The complex nature of the work that Micronics is doing is in the testing of the boards. The precision testing and the quality assurance that the boards function properly is the reason why Micronics charges a premium for the finished boards. Despite its complexity, testing without other complex operations will not result in a substantial transformation. (See HQ 712193, February 12, 1980, (80-227). When part of a series of other operations, Customs has ruled that testing will contribute to establishing a substantial transformation. We do not believe that the assembly of one component onto the motherboards is such a complex operation. We do not agree that because the boards could be sold without the extensive testing means that the boards were substantially transformed as result of the testing. The other operations such as jumper setting and dip switch setting that Micronics is performing may require some knowledge and training but they are not especially complex.

Micronics argues that under the principle set forth in Data General Corp. v. U.S., 4 CIT 182 (1982), the implanting of the CPU on the motherboard would substantially transform the board. In Data General, the Court of International Trade held that a PROM (programmable read-only memory) fabricated in a foreign country but programmed in the United States for use in a computer circuit board assembly was substantially transformed. However, the PROMs in the Data General, are distinguishable from the motherboards that Micronics is importing in that the PROM can be programed for many uses while the motherboards by virtue of the integrated circuits on the board can be used only as CPU motherboards and cannot perform any other function. By programing the PROM, Data General was assigning a use to it, while the use of the motherboard has already been determined when Micronics imports it. Again, simply because the boards cannot function until the CPU chip is installed does not mean that the use has changed.

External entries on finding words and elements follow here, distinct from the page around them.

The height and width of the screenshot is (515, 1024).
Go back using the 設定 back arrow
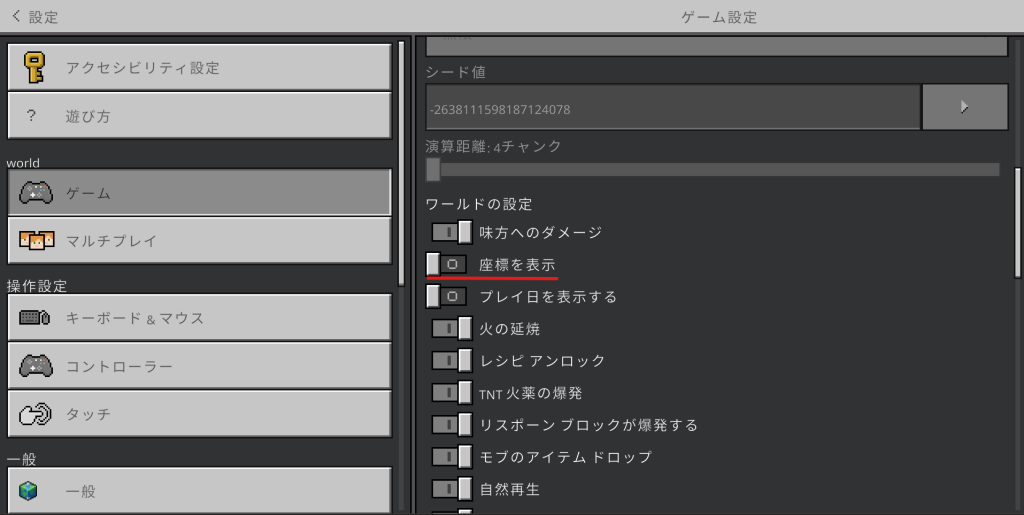(x=16, y=16)
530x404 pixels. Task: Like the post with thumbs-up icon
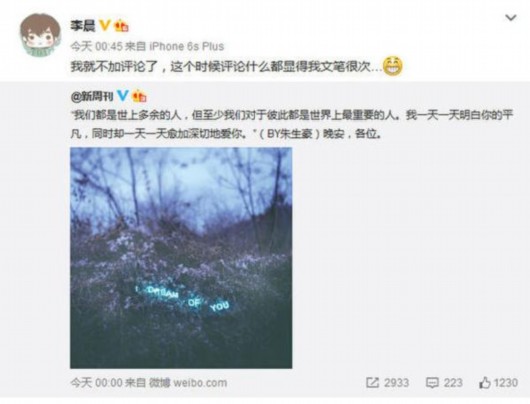pos(485,383)
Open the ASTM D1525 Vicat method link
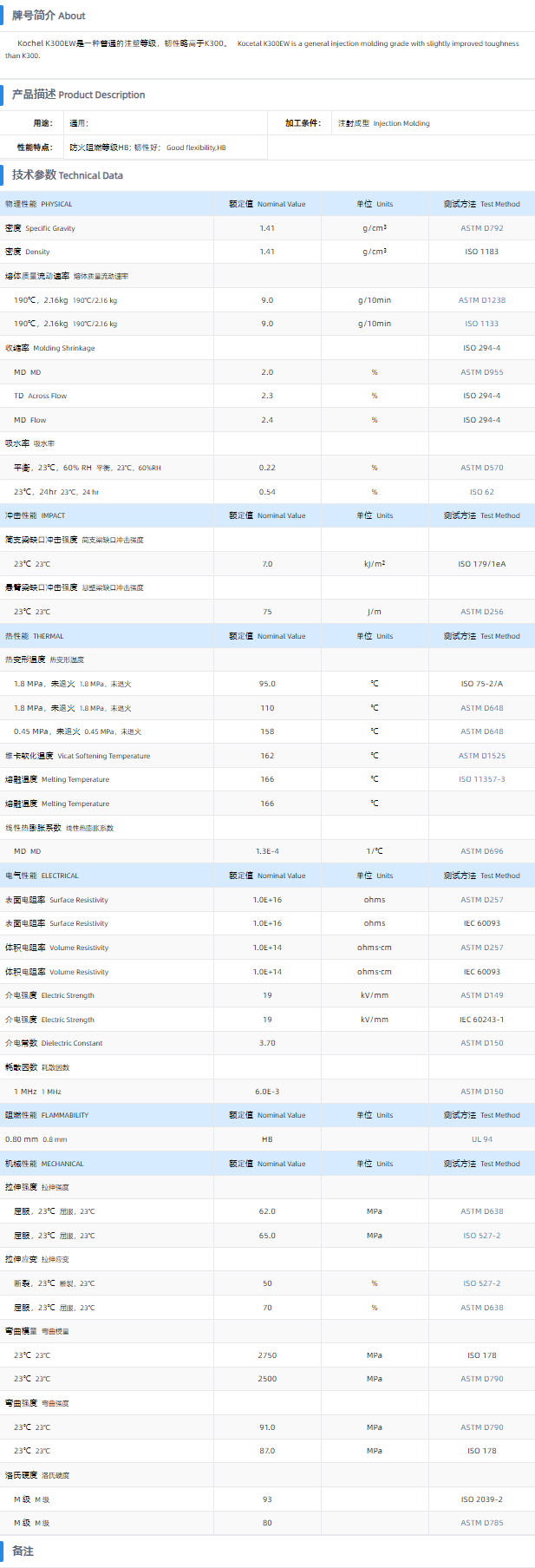This screenshot has height=1568, width=535. (x=481, y=756)
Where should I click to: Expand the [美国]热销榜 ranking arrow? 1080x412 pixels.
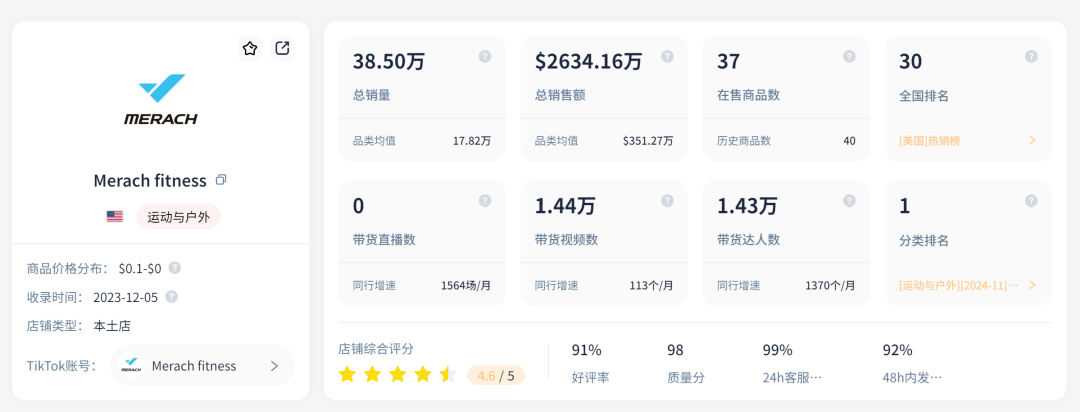[1032, 141]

Micronics also pointed out that the implanting of the CPU results in a change in tariff classification. A change in a tariff classification, while supportive of a substantial transformation does not itself demonstrate that the processing has resulted in a substantial transformation. See Belcrest Linens v. United States 6 CIT 204 ---F.Supp. (1983), aff'd 2 Fed.Cir. 105, 741 F.2d 1368 (1984), concerning the change in tariff classification consideration. See also HQ 734091, June 2, 1991. In view of the fact that this is merely an assembly operation of just two components, we find that the shift in tariff classification is not conclusive of a substantial transformation.

Similarly, an increase in value does not automatically indicate that there is a substantial transformation. See National Hand Tool Corp. v. United States, Slip Op. 92-61 (April 27, 1992), aff'd, 989 F.2d 1201 (1993). Moreover, a great deal of the value comes from the development and manufacture of the CPU and not its mounting on the board.

Accordingly, we find that the motherboards are not substantially transformed by the implanting of the CPU on the board. Therefore, the board must be marked to indicate its country of origin. It is acceptable to indicate the origin of the CPU chip and that the final assembly and testing of the board is done in the United States as long as it is in compliance with the requirements of 19 CFR 134.46 that the country of origin marking is in close proximity, of a comparable size, preceded by made in, product of, or other words of similar meaning to the U.S. reference. Moreover, if a CPU of foreign origin is used, then the country of origin of the CPU must be also disclosed.


The imported motherboards are not substantially transformed by the implanting of the CPU, testing and other processing that is performed on the boards in the United States.